With social distancing in place and serious concerns about the spread of the COVID-19 novel coronavirus, Zindi – a crowd-sourcing startup and social enterprise that seeks to grow AI in Africa – will demonstrate the power of their online platform to crowd-solve challenges in health, education, environmental conservation, and business through the UmojaHack Africa competition which takes place on Saturday, 21 March 2020.
It is the first-ever virtual inter-university AI hackathon for students across Africa – spanning 70 universities from 17 African countries, with an estimated 2500 students.
“This level of collaboration and partnership across Africa is very exciting, and it is quite simple for students to join remotely through Zindi. The day’s activities will be live-streamed on our YouTube channel, from the launch of the hackathon through to when we announce the winners at the end of the day,” says Celina Lee, Zindi’s CEO.
“We will host discussions about the three challenges, check-in with universities and participating students around Africa, and respond to questions via live streaming. Zindi’s platform makes this all possible despite the health challenges the world is currently facing.”
Zindi’s platform is a free-to-use data science competition platform that requires participants to use universally compatible open-source languages and tools only, making widely accessible to students and communities across Africa.
Students at each university will work in teams of up to four people, competing for cash and other prizes while representing their university. The stakes are high and Zindi expects the best of the next generation of data scientists to show up on the day.
The top-performing team in each of the three challenges will be awarded prize money of $1000 USD, $600 USD, and $400 USD, respectively. Teams placing 2nd and 3rd in each category will be awarded learning opportunities from one of the sponsors of the event. The associated university will receive $7500 (1st category), $5000 (2nd category), and $2500 (3rd category).
These teams of data scientists will be working to find the best solution for three real-world challenges such as:
- Hotspot Fire Prediction Challenge
Teams are challenged to figure out the dynamics of where and when fires occur in the Democratic Republic of Congo, a country dealing with the health and environmental impacts of slash and burn agriculture.
They must also predict how these dynamics will play out in the future, under different climatic conditions. The challenge is to build a model capable of predicting the burned area in different locations.
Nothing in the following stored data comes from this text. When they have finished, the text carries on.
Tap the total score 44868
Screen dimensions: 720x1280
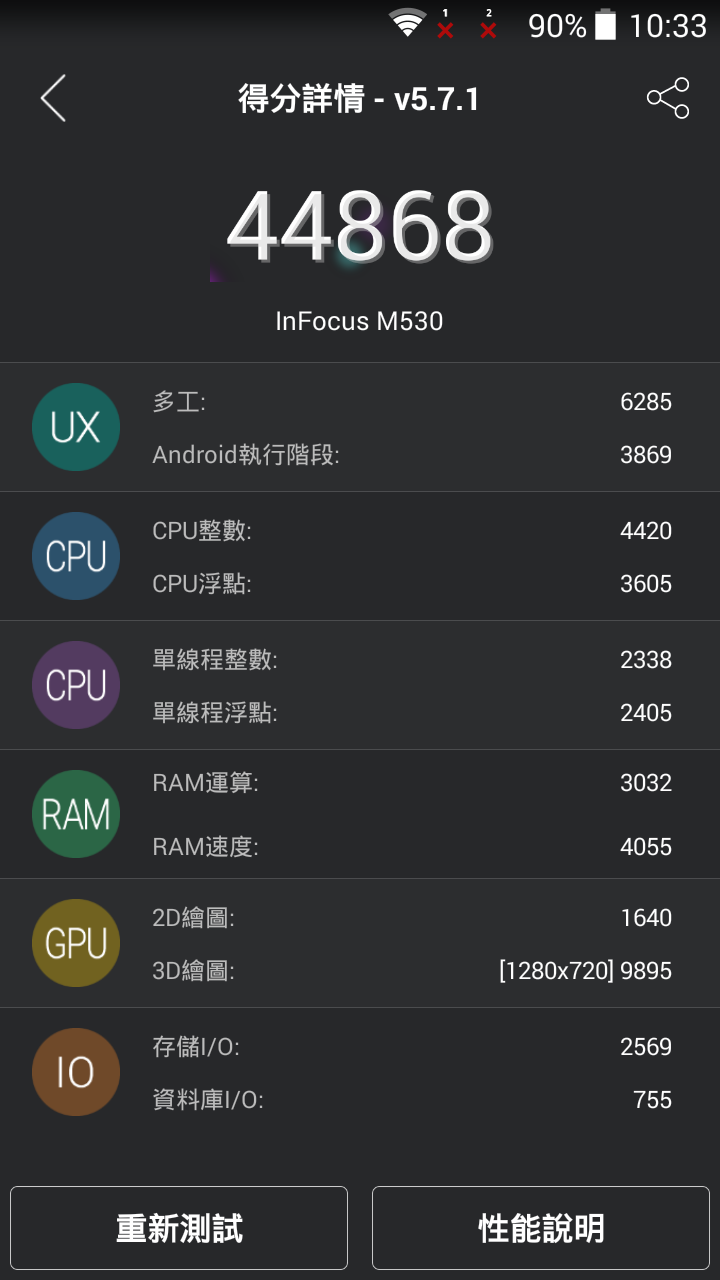tap(360, 226)
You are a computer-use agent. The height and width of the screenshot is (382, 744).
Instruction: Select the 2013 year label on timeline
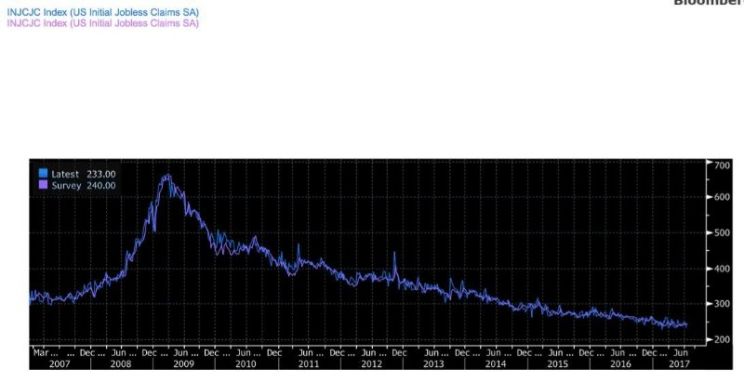433,364
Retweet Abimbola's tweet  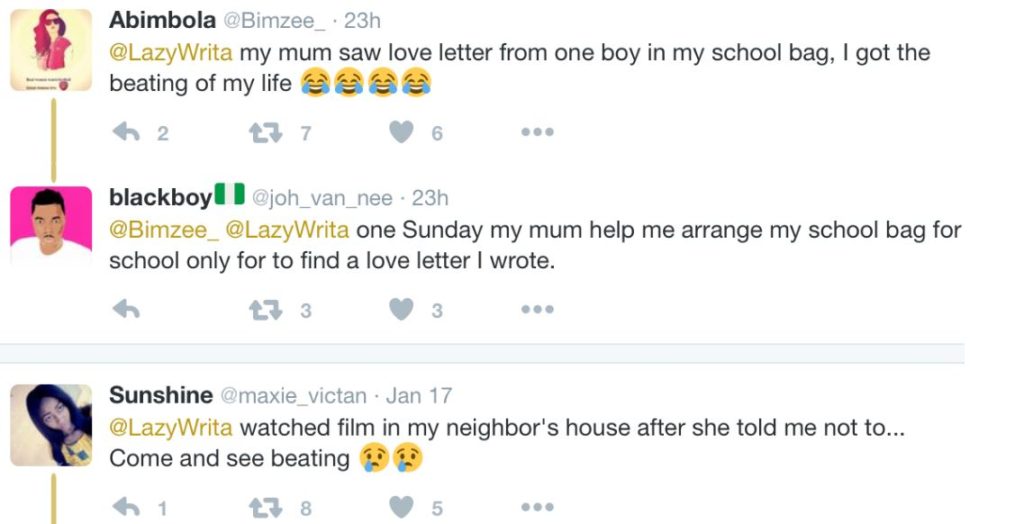(x=265, y=133)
- SAEON Marine Invertebrate Classification Challenge
Teams are challenged to develop an automated image classification solution for photographs of marine invertebrates taken by researchers in South Africa. The solutions will reduce the resources needed to manually process photos and allow researchers to identify changes in marine life faster and more efficiently, to better monitor and understanding climate change impacts.
- Xente Purchase Prediction Challenge
Teams are challenged to create a machine learning model to predict the purchase behaviour of customers on the Xente app, based on their purchase history. Xente is a Ugandan e-commerce start-up that makes it easy for consumers to make payments, get loans, and shop using simply a mobile phone. The resulting models and solutions will enable target marketing and create a better customer experience.
The machine learning solutions developed during UmojaHack Africa and the skills developed by the participants promise large-scale improvements to people’s lives, and it is no surprise that some top brands have got in on the action and partnered with Zindi to sponsor this exciting venture. Sponsors of the event include Microsoft, African Bank, Google Research, Liquid Telecom, Alliance4ai, Instadeep, and the Field Institute.